Кстати, за все свои грехи бедные женщины тяжело расплачиваются здесь, на земле, видит бог! Конечно, если только, это не русская императрица вроде Екатерины Великой или не какая-нибудь знатная дама, а среди них много грешниц! Или же не гениальная артистка как мадам Рашель! Или Жорж Санд!
Разумеется, если бы не это да мое ремесло натурщицы, я чувствовала бы себя вполне достойной вашего сына, хоть и была всего только прачкой, как вы заметили когда-то!
И я была бы ему хорошей женой — уж в этом я не сомневаюсь! Он собирался прожить в Барбизоне всю жизнь и писать картины; его совсем не привлекало высшее общество. Во всяком случае, для такой жизни я вполне годилась. Большинство из жен тамошних художников были прачками или чем-то в этом роде, но они прекрасно живут со своими мужьями, в полном ладу и дружбе, и их прошлое никого не беспокоит!
Итак, я считаю, что достаточно крепко наказана — мне уже воздали полной мерой, как я того заслужила!
— Трильби, вы когда-нибудь конфирмовались?
— Забыла. Кажется, нет!
— О дорогая моя! А знаете ли вы что-нибудь о нашем благословенном спасителе, об искуплении, и воплощении, и воскресении?
— О да, во всяком случае, знала. Мне приходилось учить катехизис по воскресеньям — моя мать заставляла меня. Каковы бы ни были ее грехи, бедная моя мама всегда придавала катехизису большое значение! Мне все это казалось очень сложным и непонятным, но папа уговаривал меня не слишком волноваться из-за этого, а просто стараться быть хорошей. Он говорил, что с божьей помощью все для нас в конце концов образуется. В этом есть глубокий смысл, разве вы не согласны?
Он учил меня быть доброй и не очень раздумывать над тем, что проповедуют жрецы и священники. Он ведь сам был священником, хорошо знал всю эту кухню, как он выражался.
Боюсь, я была недостаточно хорошей — в этом, кажется, никто не сомневается! Но, видит бог, как часто я раскаивалась и горевала об этом, да и сейчас горюю! И я, пожалуй, довольна, что скоро умру, я совсем этого не боюсь — ни капельки! Я верю своему бедному отцу, хотя он был большим неудачником! Во всяком случае, он был самым умным человеком из всех, кого я знаю, и самым лучшим — за исключением Таффи, и Лэрда, и вашего дорогого сына!

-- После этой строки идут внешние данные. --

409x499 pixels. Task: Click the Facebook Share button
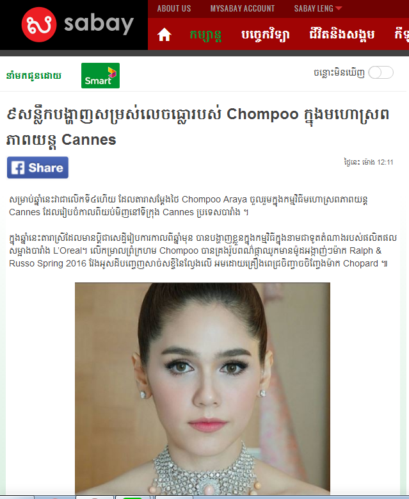pyautogui.click(x=38, y=167)
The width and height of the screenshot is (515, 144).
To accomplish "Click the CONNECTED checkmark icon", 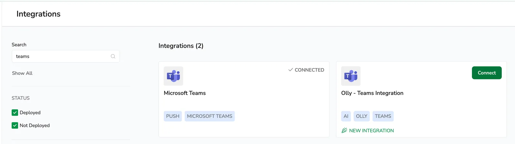I will click(291, 70).
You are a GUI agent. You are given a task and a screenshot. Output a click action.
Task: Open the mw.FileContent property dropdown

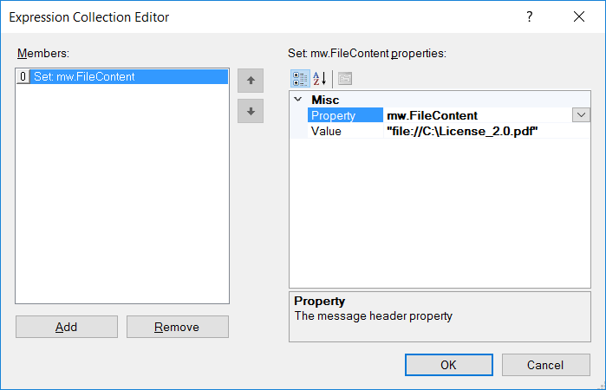(581, 115)
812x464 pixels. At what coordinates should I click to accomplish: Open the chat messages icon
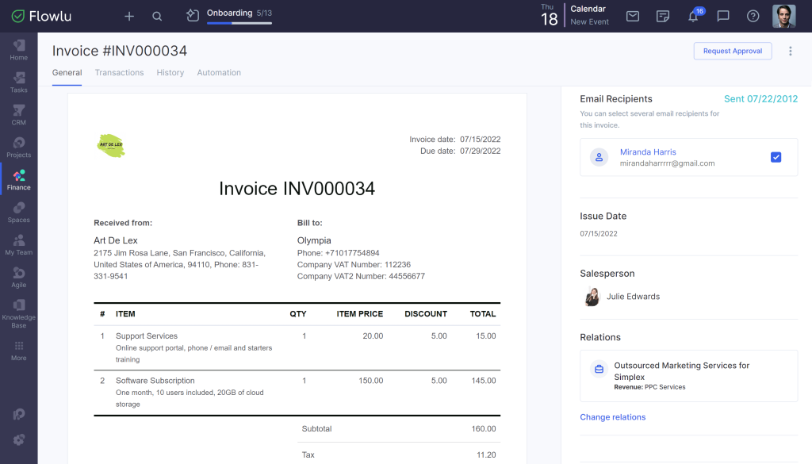pos(723,16)

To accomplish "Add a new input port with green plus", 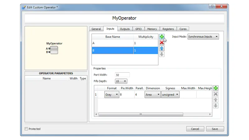I will click(162, 37).
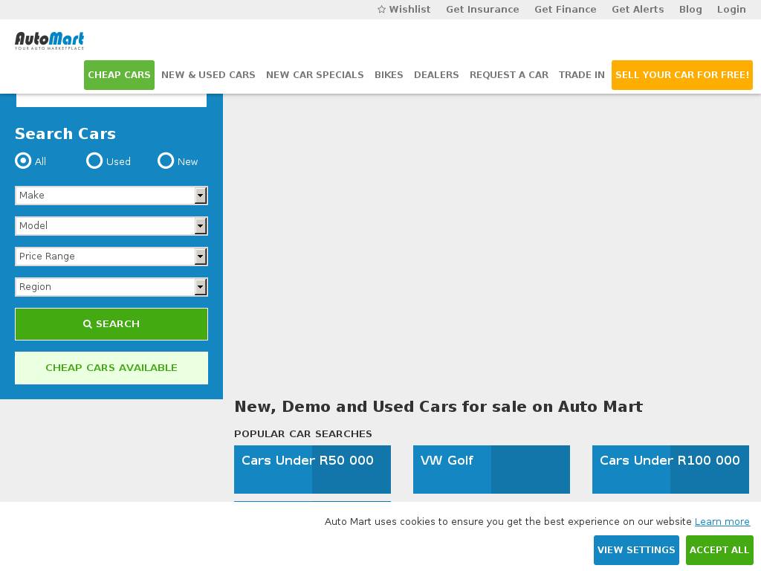Select the New radio button
The width and height of the screenshot is (761, 571).
(x=166, y=161)
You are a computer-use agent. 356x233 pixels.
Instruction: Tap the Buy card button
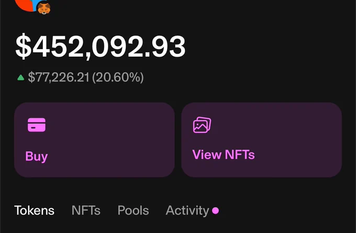tap(94, 140)
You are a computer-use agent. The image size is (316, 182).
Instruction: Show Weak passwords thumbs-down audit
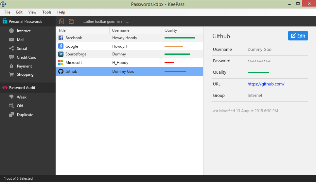point(11,97)
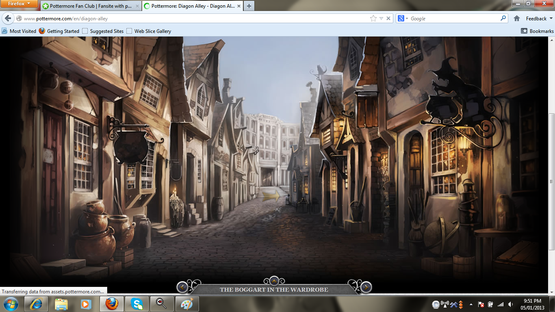The image size is (555, 312).
Task: Click the Firefox home icon
Action: point(516,18)
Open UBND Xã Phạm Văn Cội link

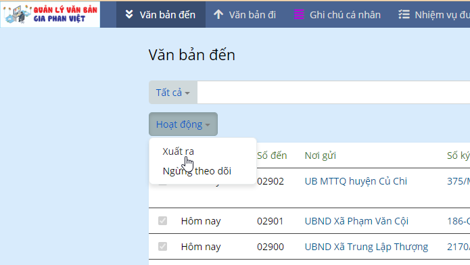(x=356, y=221)
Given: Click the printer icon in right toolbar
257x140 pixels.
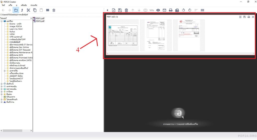Looking at the screenshot, I should point(171,10).
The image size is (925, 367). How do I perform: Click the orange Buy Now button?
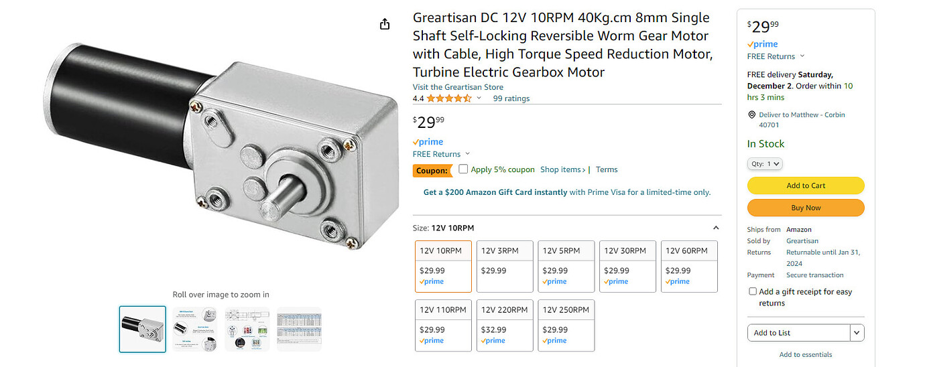[x=806, y=208]
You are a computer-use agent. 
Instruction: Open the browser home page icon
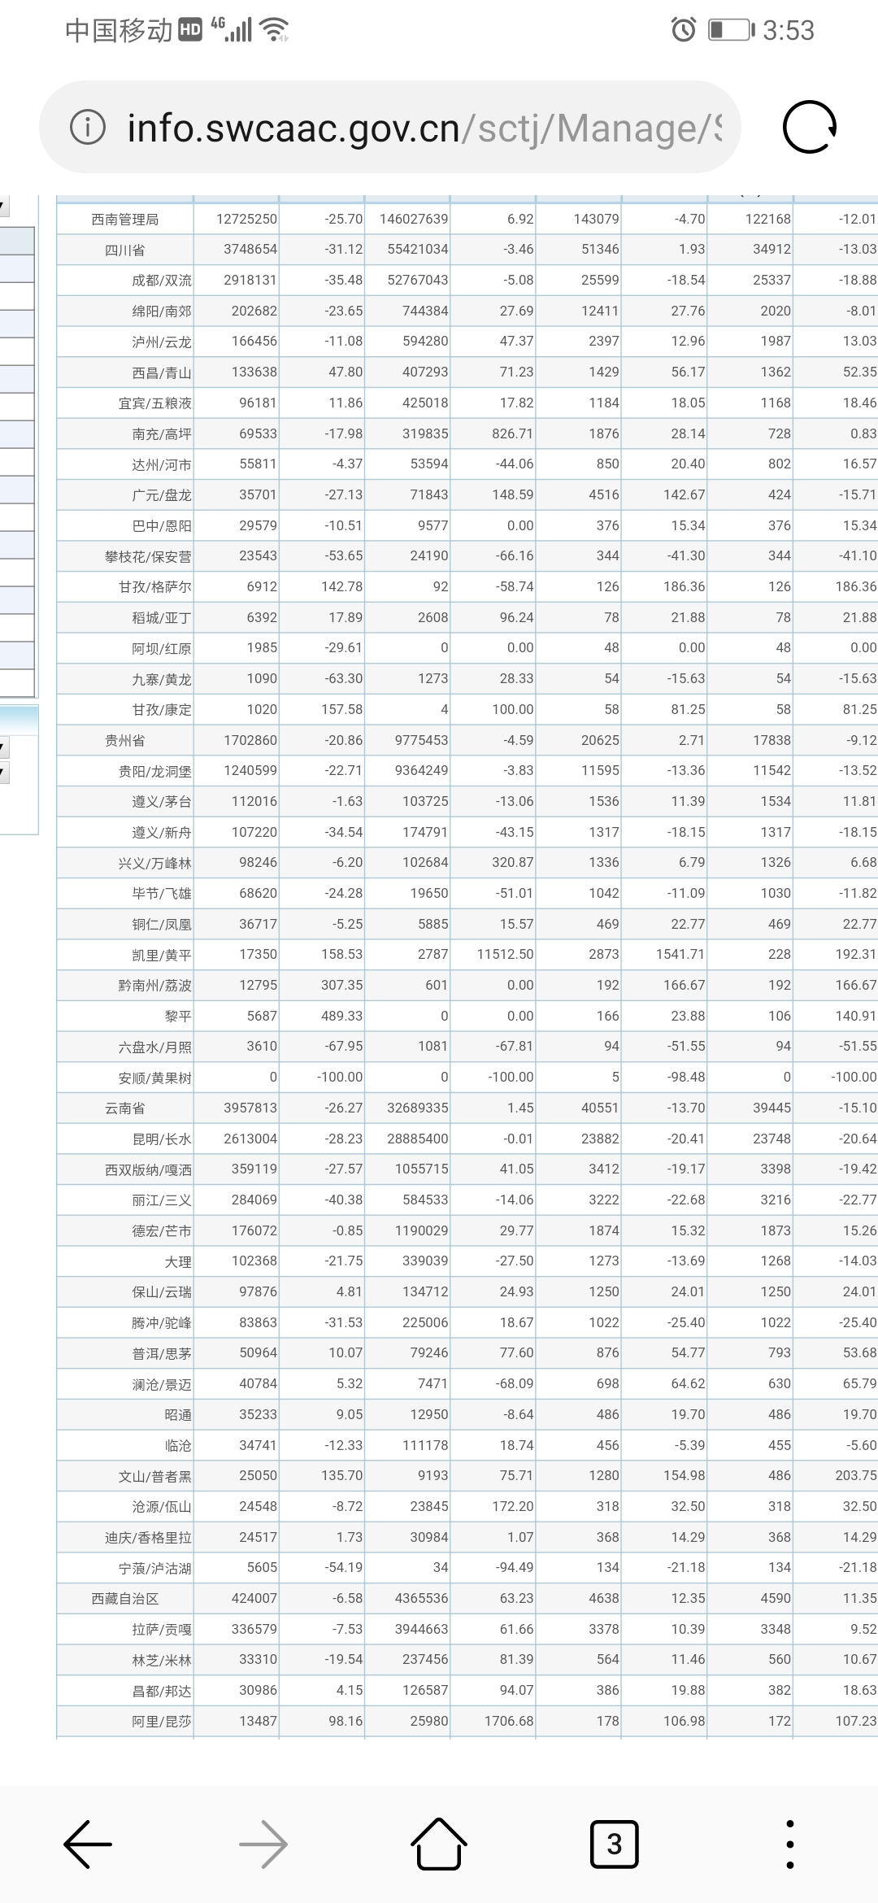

Никакой ад после смерти нас не ожидает, — так говорил мне отец, — есть лишь тот ад, который мы при жизни сами себе и друг другу устраиваем здесь, на земле, а это мы делаем достаточно жестоко. Он говорил, что несет за меня ответственность и мама тоже, он часто это повторял, а его родители — за него, а его дед и бабушка — за них, и так до самого Ноя и даже дальше, а бог несет ответственность за всех нас!
Он всегда учил меня думать прежде о других, а уж потом о себе, как делает Таффи и ваш сын; никогда не лгать, и не бояться, и избегать алкоголя — и все будет в порядке. Но все же иногда я поступала плохо; в этом был виноват не отец, а моя бедная мать и я сама; я прекрасно это понимала, и порой на душе у меня было ужасно скверно! И я не сомневаюсь, что мне простятся все мои грехи — я уверена в этом, — так же, как простятся они и всем остальным, даже самым тяжким грешникам! Мне кажется, нужно, чтобы в загробном мире они поумнели, тогда они поймут, как скверно вели себя на земле, и это будет для них самым сильным наказанием, я полагаю. Это достаточно просто, не так ли? Впрочем, может быть, никакого загробного мира и не существует — весьма вероятно, как вы сами понимаете! А в таком случае дело обстоит еще проще.
Ни один священник в мире, даже сам папа римский, не смог бы заставить меня усомниться в правоте моего отца или же убедить меня, что на небесах нас ждет еще какое-то наказание после всех страданий, испытанных нами здесь, на земле. Это было бы слишком глупо! О нет, в это я никогда не поверю.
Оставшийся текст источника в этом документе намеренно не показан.